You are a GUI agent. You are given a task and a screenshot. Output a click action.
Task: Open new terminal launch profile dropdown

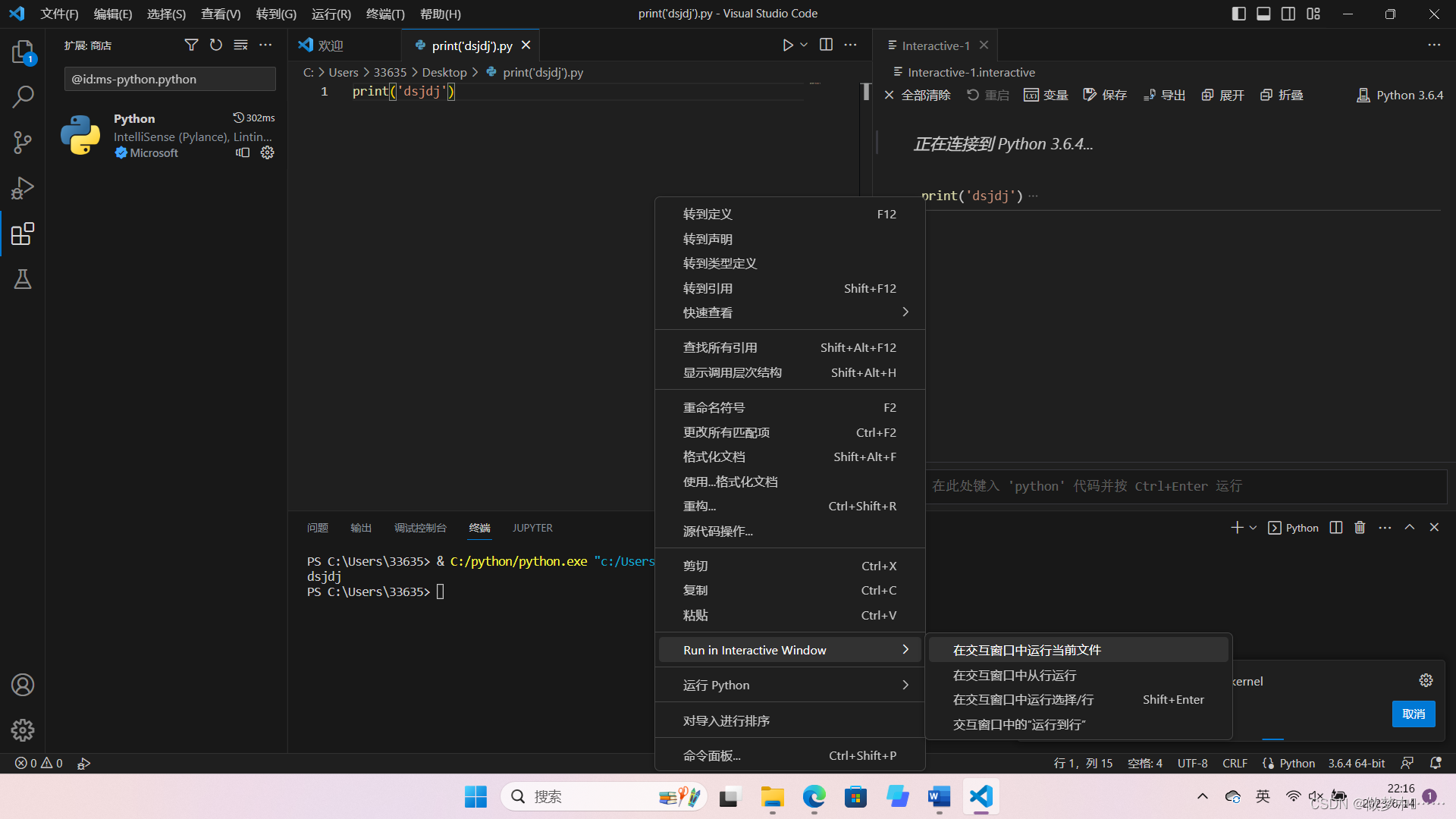pos(1253,528)
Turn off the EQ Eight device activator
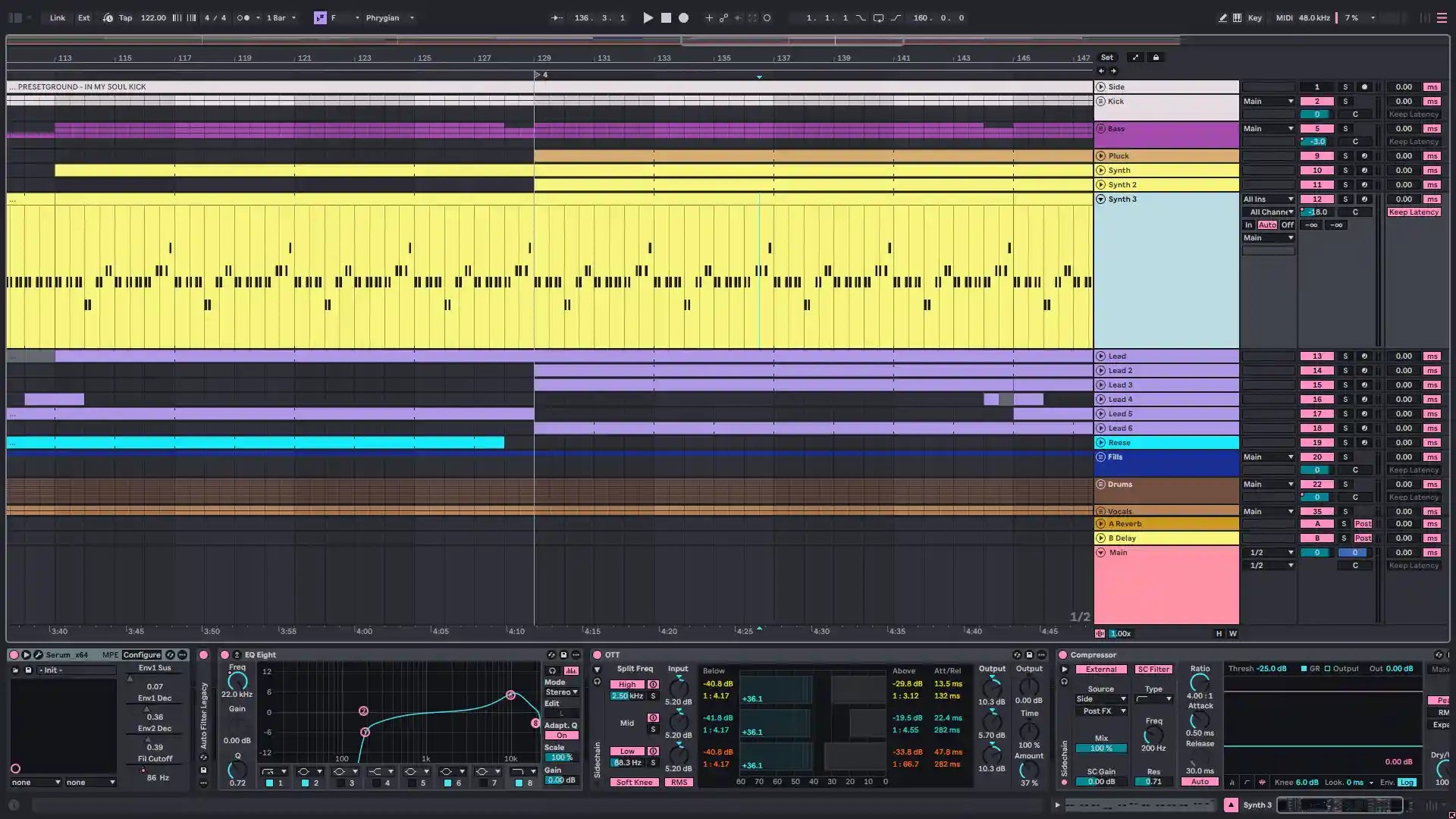This screenshot has width=1456, height=819. point(224,654)
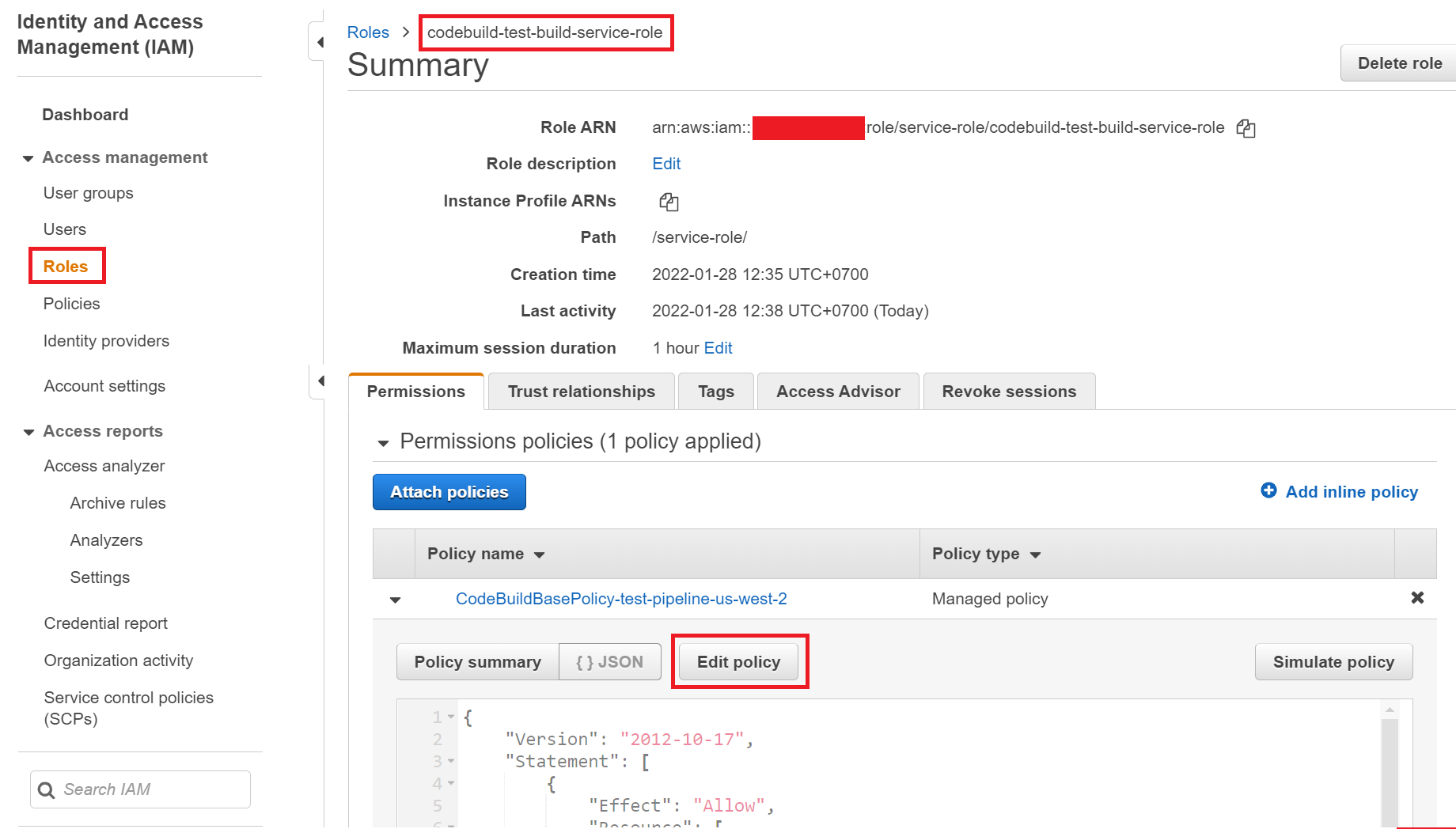Click the plus icon beside Add inline policy
Viewport: 1456px width, 829px height.
coord(1268,491)
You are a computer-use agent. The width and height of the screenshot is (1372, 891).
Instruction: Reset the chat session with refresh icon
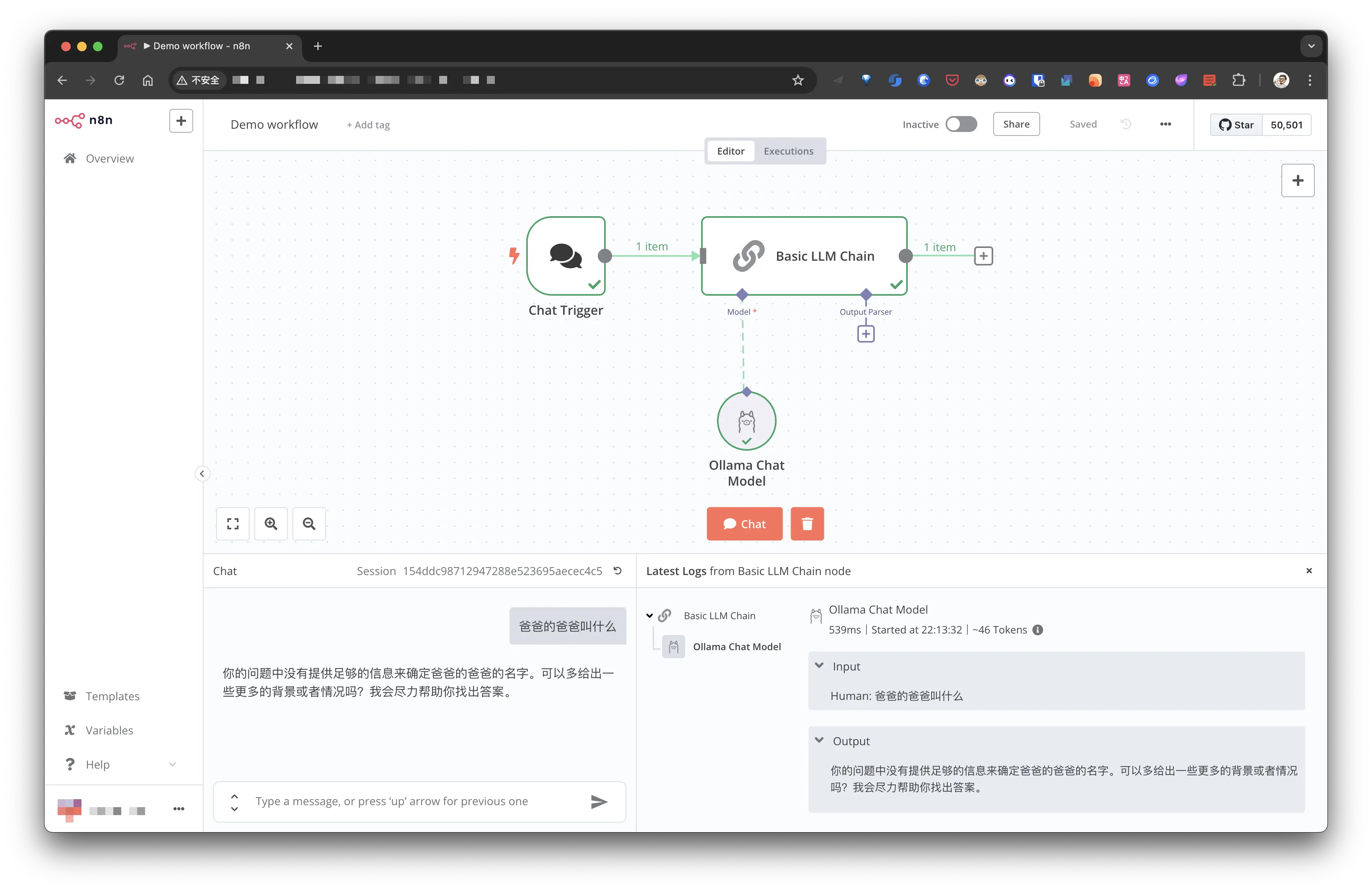(617, 571)
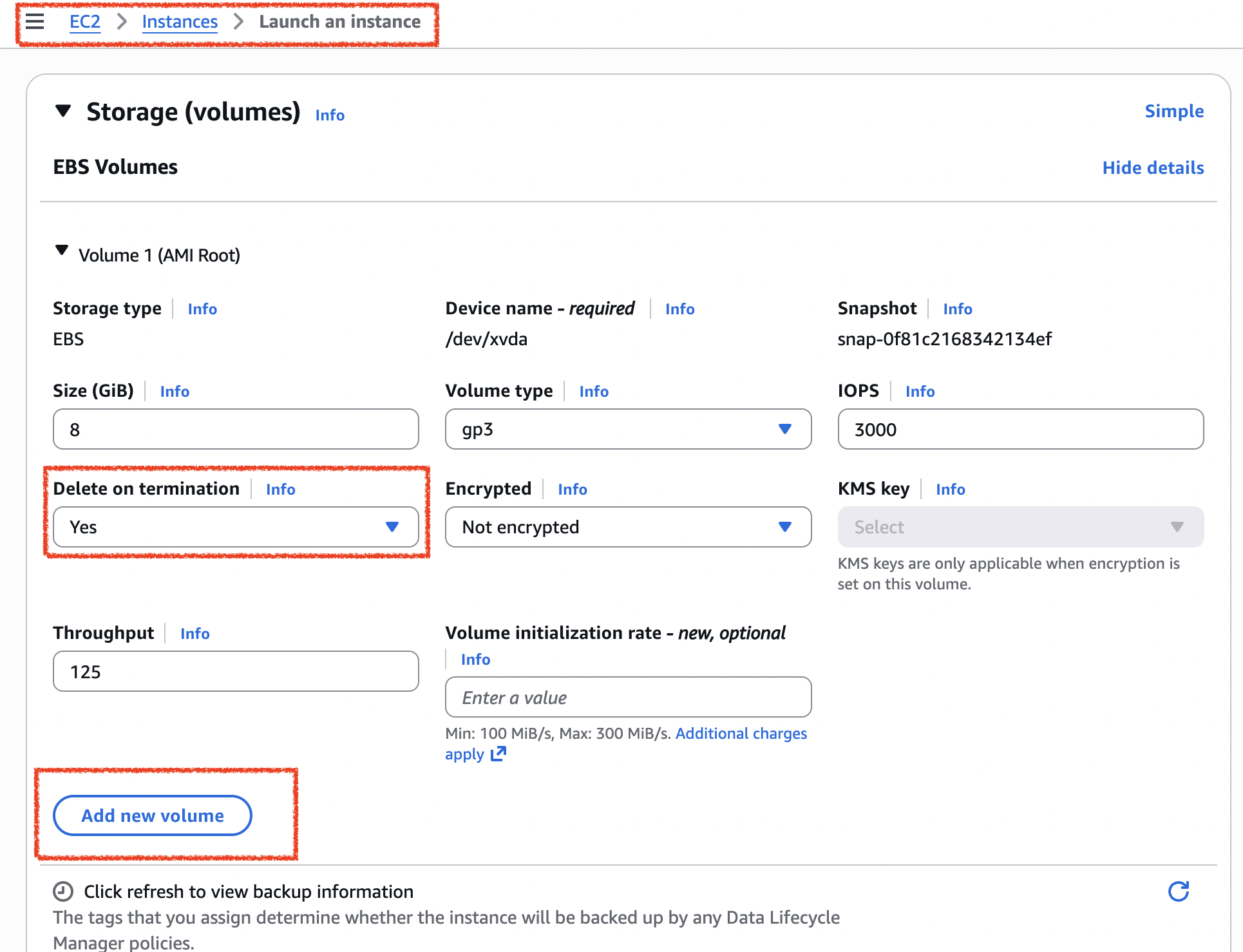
================================
• **Activity**:
Copy out nothing but text: transcribe the listing exactly and skip each picture.

• **Response to the exercise**:
You are a GUI agent. You are given a task and a screenshot. Output a click action.
Task: Open new terminal launch profile dropdown

pos(1253,528)
Turn off the EQ Eight device activator
This screenshot has width=1456, height=819. point(224,654)
Click the plus icon beside Add inline policy
Viewport: 1456px width, 829px height.
coord(1268,491)
You are a computer-use agent. The width and height of the screenshot is (1372, 891).
Instruction: Reset the chat session with refresh icon
(617, 571)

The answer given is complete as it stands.